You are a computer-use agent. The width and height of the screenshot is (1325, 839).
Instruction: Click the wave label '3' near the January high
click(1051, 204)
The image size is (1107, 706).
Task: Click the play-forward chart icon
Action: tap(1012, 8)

● YOUR OBJECTIVE:
Write these records out again, swapping "January high" for "January peak" and leaving everything else unchanged.

● REPLY TO THE TASK:
You are a computer-use agent. The width and height of the screenshot is (1325, 839).
Instruction: Click the wave label '3' near the January peak
click(1051, 204)
The image size is (1107, 706).
Task: Click the play-forward chart icon
Action: tap(1012, 8)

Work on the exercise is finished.